Obwohl das Worst-case-Szenario „RCP 8.5“ damals schon von bedeutenden Wissenschaftlern in Zweifel gezogen wurde, hat sich das Bundesverfassungsgericht (BVerfG) es zu eigen gemacht. Sein fataler, in dieser Zeitschrift von Sonja Bernd kritisch analysierter Beschluß vom März 2021 bedarf einer Korrektur. Voraussetzung ist, daß das Bundes-Klimaschutzgesetz (KSG), das wie das Pariser Klimaabkommen dieses Szenario zur Grundlage hat, revidiert wird. Damals hielt das BVerfG in Randnummer 115 fest: „Auf dieser Grundlage [Beitritt zum Pariser Klimaabkommen, Einleitung konkreter Maßnahmen zur Reduktion von Treibhausgasen aufgrund des KSG; W. H. S.] erscheint es bei entsprechender Anstrengung möglich, daß – soweit Deutschland zur Lösung des Problems beitragen kann – jedenfalls der Eintritt katastrophaler Zustände verhindert wird.“ Die Anstrengungen sind nutzlos, Deutschland kann nichts beitragen, die Katastrophe fällt aus. Daß dies keine Rechtfertigung sein kann, wie zu alten Zeiten die Umwelt zu verschmutzen oder die (trotz der „Erneuerbaren“ in den letzten Jahren angestiegenen) CO2-Emissionen einfach zu ignorieren, braucht hier nicht näher betont zu werden. Klima- oder Umweltschutz. Tertium non datur.

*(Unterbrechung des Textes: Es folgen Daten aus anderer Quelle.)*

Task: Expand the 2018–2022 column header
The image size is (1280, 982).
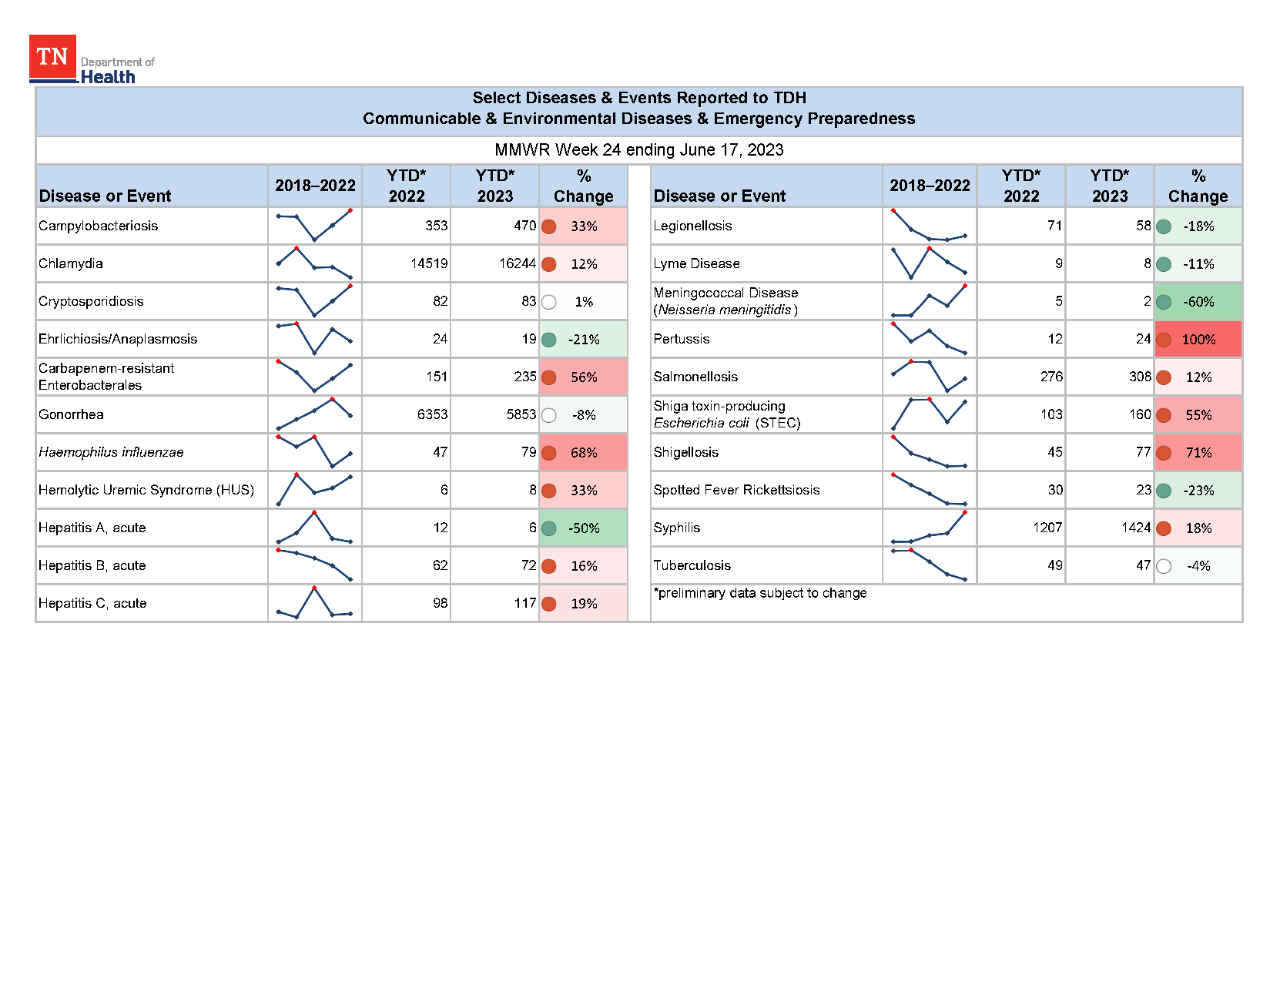Action: [314, 185]
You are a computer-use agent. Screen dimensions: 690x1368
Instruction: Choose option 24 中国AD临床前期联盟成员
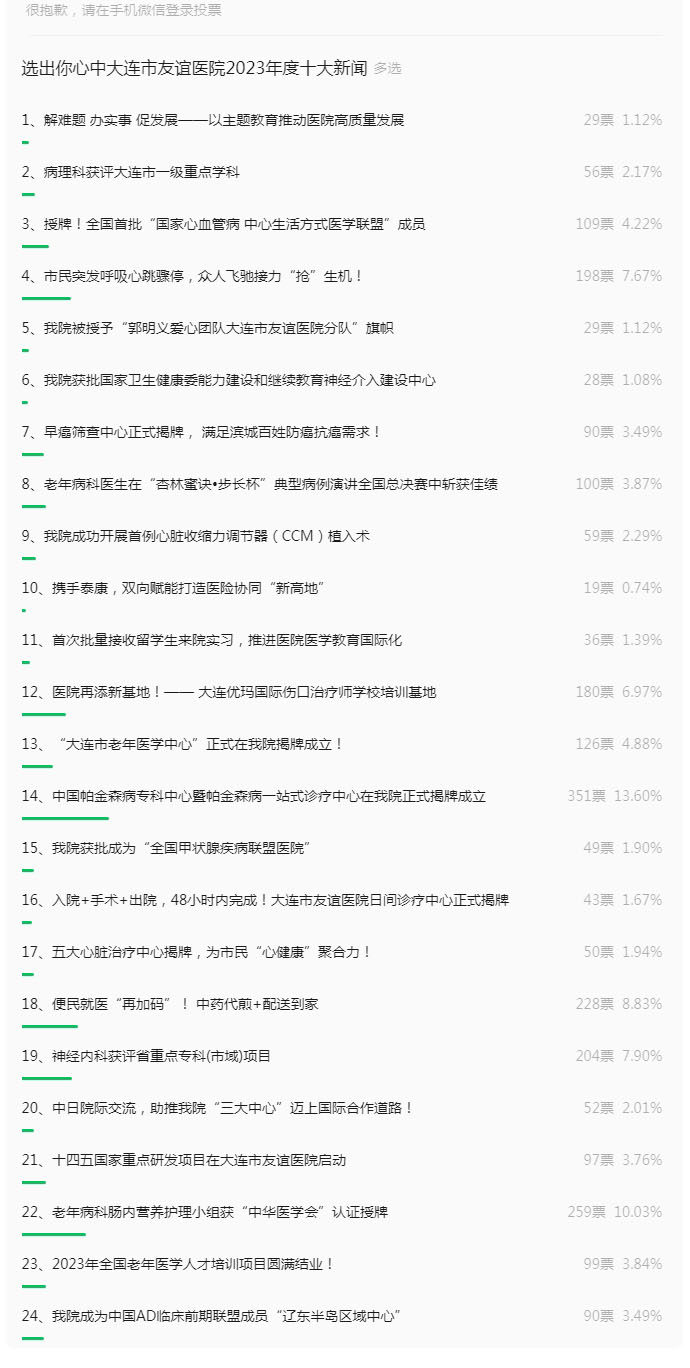[211, 1316]

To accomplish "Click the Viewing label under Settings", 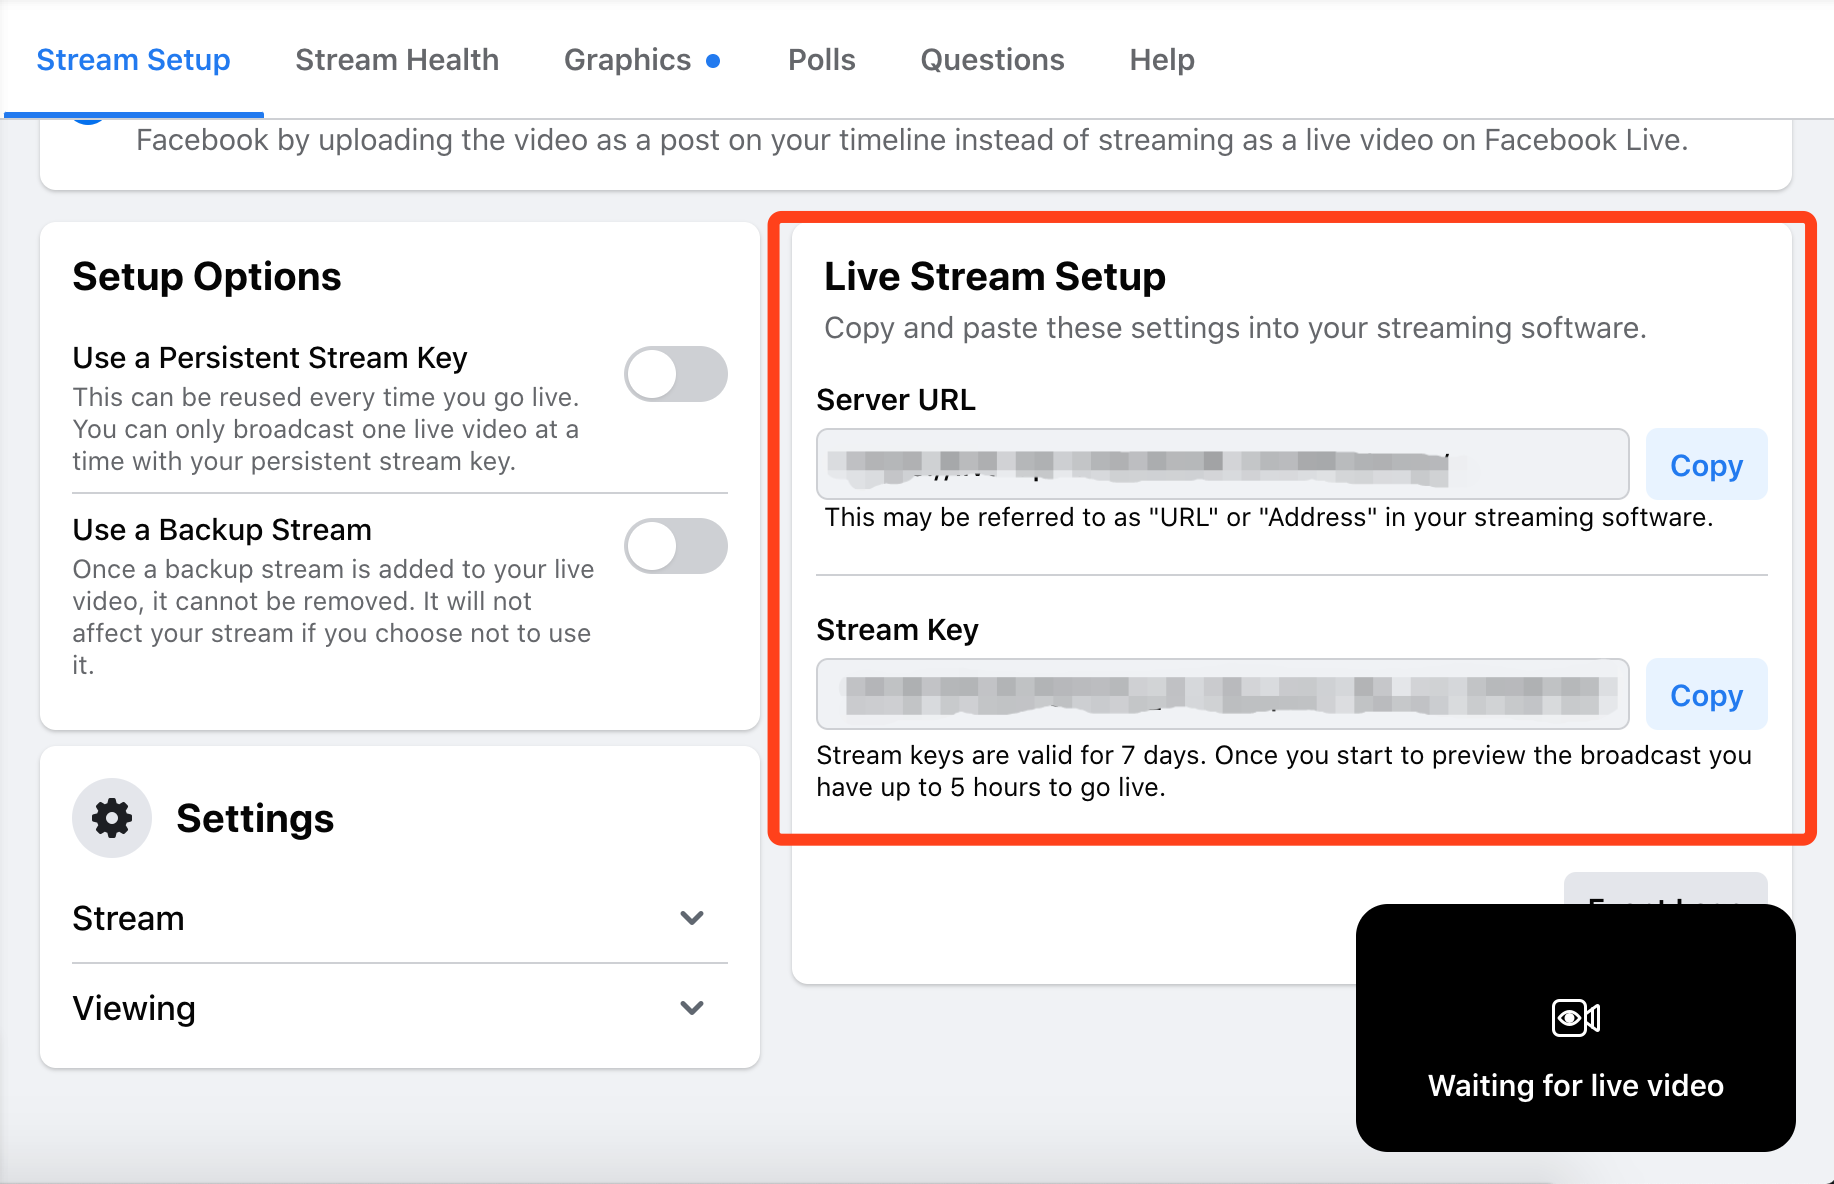I will coord(134,1008).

Politik, Wissenschaft, Justiz und wirtschaftliche Interessen sind heute aufs engste miteinander verquickt. Gibt es dafür historische Vorbilder?

Durchaus. Literarisch verarbeitet etwa im Werk E. T. A. Hoffmanns. Dieser hat das romantische Idyll, die von ihm durchaus geschätzte „Gemütlichkeit“ in seinem Spätwerk erheblich relativiert, indem er gesellschaftliche Grundspannungen zu schroffen Dualismen ausformte. Ob sich diese noch einmal integrieren ließen, wurde immer fraglicher. Preußen stellte die Universitäten unter Kuratel, nahm ihnen die Strafgewalt in eigenen Angelegenheiten. Der Staat verfolgte Selberdenker, sogenannte Demagogen, und erließ 1819 ein Zensuredikt. Hoffmann, damals Richter am Kammergericht, ein freier Geist, begegnete ihnen verständnisvoll und beharrte auf korrekten Verfahren. Der Tod rettete ihn aus einem eigenen Disziplinarverfahren. Die bürgerliche Welt, die Wissenschaften, die Justiz: sie waren politisiert.

In diese Zeit fällt die Erzählung „Der Zusammenhang der Dinge“, aufgenommen in die Sammlung „Die Serapionsbrüder“ und geboren „aus einer großen verhängnisvollen Zeit“, wie es einleitend heißt. Ob als Ausrede, ob als mechanistische Vorstellung vom Uhrwerk, ob als Idee vom roten Faden im Leben: der Zusammenhang besteht, läßt sich aber nur schwer erkennen. Denn die Ordnung der Welt ist verloren wie ein verregneter Mai. Sie zu rekonstruieren wird eine Mammutaufgabe sein. Zuerst müssen jene Gestalten weichen, „die vor diesem wollenden Prinzip nie zum Handeln kommen“ und „viel mehr gelten als die, welche in aller Stille hingehen und es wirklich tun“.